TASK STATEMENT ::
From the entries below, copy every line that holds the word "Given".

EXTRACTED RECORDS ::
....

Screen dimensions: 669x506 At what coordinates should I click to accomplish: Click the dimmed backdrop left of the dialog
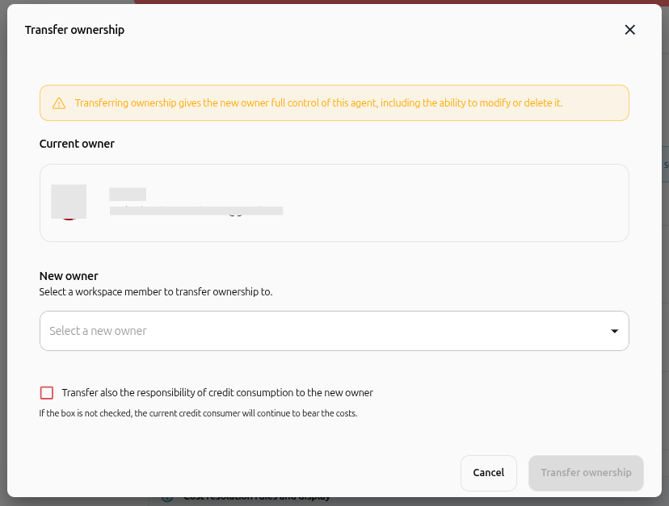pos(3,256)
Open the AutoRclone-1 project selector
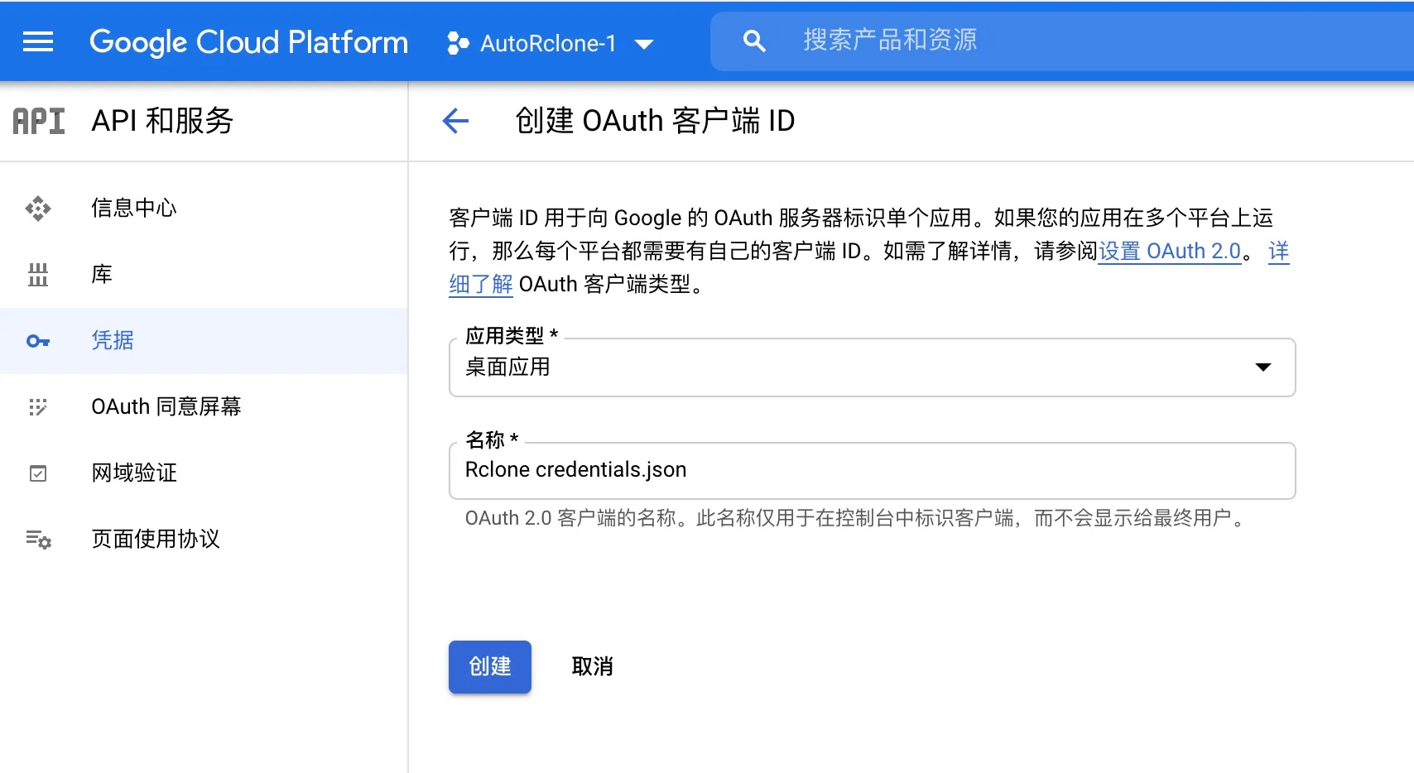 pos(551,43)
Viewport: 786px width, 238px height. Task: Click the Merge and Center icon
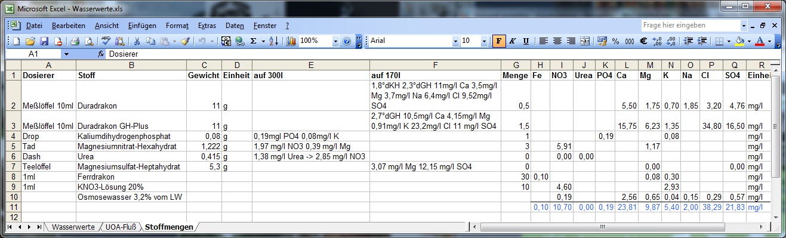click(x=585, y=41)
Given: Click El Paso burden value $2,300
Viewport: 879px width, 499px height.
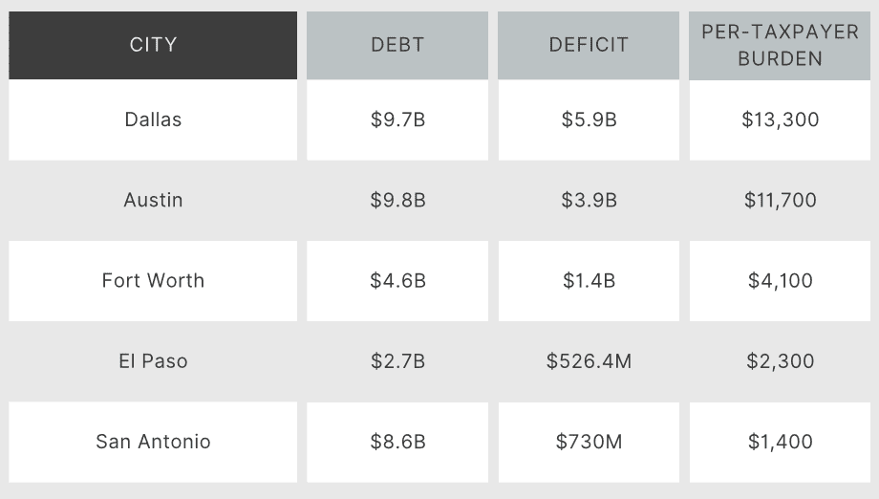Looking at the screenshot, I should coord(780,360).
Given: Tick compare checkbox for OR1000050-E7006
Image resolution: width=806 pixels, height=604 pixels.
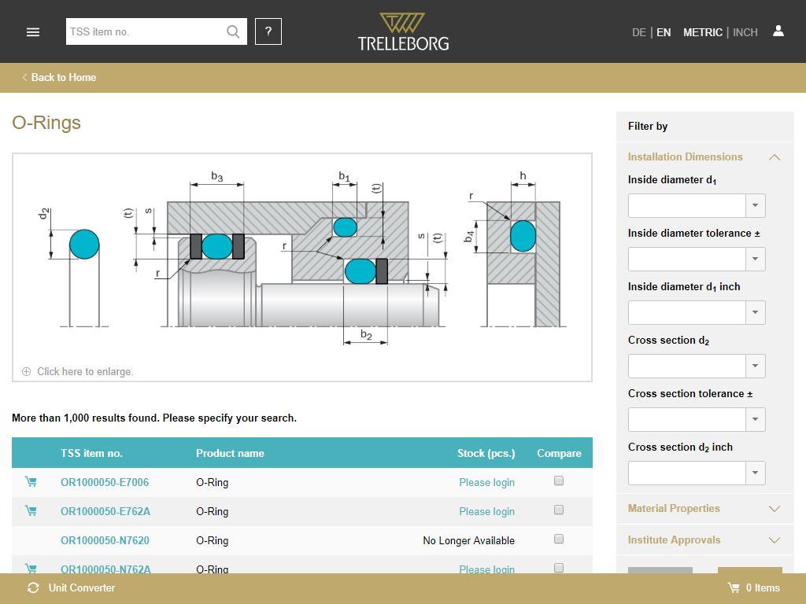Looking at the screenshot, I should [559, 481].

....

EXERCISE ANSWER ::
Given: Click El Paso burden value $2,300
Given: Tick compare checkbox for OR1000050-E7006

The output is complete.